Sometimes it sounds like Obama wants to talk about God’s plan when he’s talking about his own campaign for a New Order. But most times, you can see that he wants to stay on the secular side of the divide — where his white base resides — but without giving up the prophetic vision. He wants to persuade his followers, and perhaps himself, that he is elect, but he cannot do so without religious language.”

To me, the best example of liberal fascism is the college campus, where liberal professors preach their doctrine and conservative speakers are shouted down, or physically attacked.

If you want to see fascism, look at a liberal.

— Star20
8:58 am February 22nd, 2008

Star,

Goldberg’s definition of fascism is so broad that it is entirely meaningless. According to such a definition the founding father’s “will of the people” is a fascist idea. Alexander Hamilton, Thomas Jefferson, Andrew Jackson and many other presidents fall into this definition.

Second, your example of the university campus as an example sounds like you’ve never attended. Public choice theory is taught in nearly every public policy/government course. I’ve read Milton Friedman for every public finance, public policy, public sector economics course I’ve taken. Marxist economics is been nearly abolished.

— take a deep breath
9:35 am February 22nd, 2008

tadb,

Read his book and then tell me his definition is so broad that it is entirely meaningless.

My college days are far behind me, but I know what I heard from my son and daughter, in more recent history. The liberal tilt in today’s colleges is undeniable. According to Howard Kurtz, of the Washington Post,

“College faculties, long assumed to be a liberal bastion, lean further to the left than even the most conspiratorial conservatives might have imagined, a new study says.

By their own description, 72 percent of those teaching at American universities and colleges are liberal and 15 percent are conservative, says the study being published this week. The imbalance is almost as striking in partisan terms, with 50 percent of the faculty members surveyed identifying themselves as Democrats and 11 percent as Republicans.

The disparity is even more pronounced at the most elite schools, where, according to the study, 87 percent of faculty are liberal and 13 percent are conservative. ”

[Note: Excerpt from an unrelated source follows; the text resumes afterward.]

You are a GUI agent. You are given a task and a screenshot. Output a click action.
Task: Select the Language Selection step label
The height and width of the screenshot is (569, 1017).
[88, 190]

Several students who say they have Republican leanings argue that their grades have suffered or that their participation in classroom discussions has been stifled by liberal professors.

“Our institutions of higher education have become institutions of indoctrination,” declares Stephen Miller, a freshman at Duke. “That’s a frightening trend.”

From “The Chronicle of Higher Education;” Conservative college students have been intimidated and had their grades suffer, due to the mindset of determined liberal professors. “Now conservative activists are fighting back. David Horowitz, president of the California-based Center for the Study of Popular Culture, is leading a national campaign to change campus climates. The centerpiece of his efforts is an “Academic Bill of Rights,” which he is urging Congress and state legislatures to adopt. It enumerates several principles that colleges should follow, among which is that they should foster a variety of political and religious beliefs in such areas as making tenure decisions, developing reading lists for courses, and selecting campus speakers.”

“Across the country, college students who hold conservative views are coming forward with dozens of reports of incidents in which they assert that professors treated them differently than their more-liberal peers. On Web sites that collect such anecdotes and in other forums, the students tell stories of faculty members who made demeaning jokes about Republicans and spent class time urging students to protest the war in Iraq. Some of the students expressed the belief that their conservative opinions, no matter how well argued, have resulted in low grades. Others describe reading lists that include controversial material that is unrelated to the subject matter.”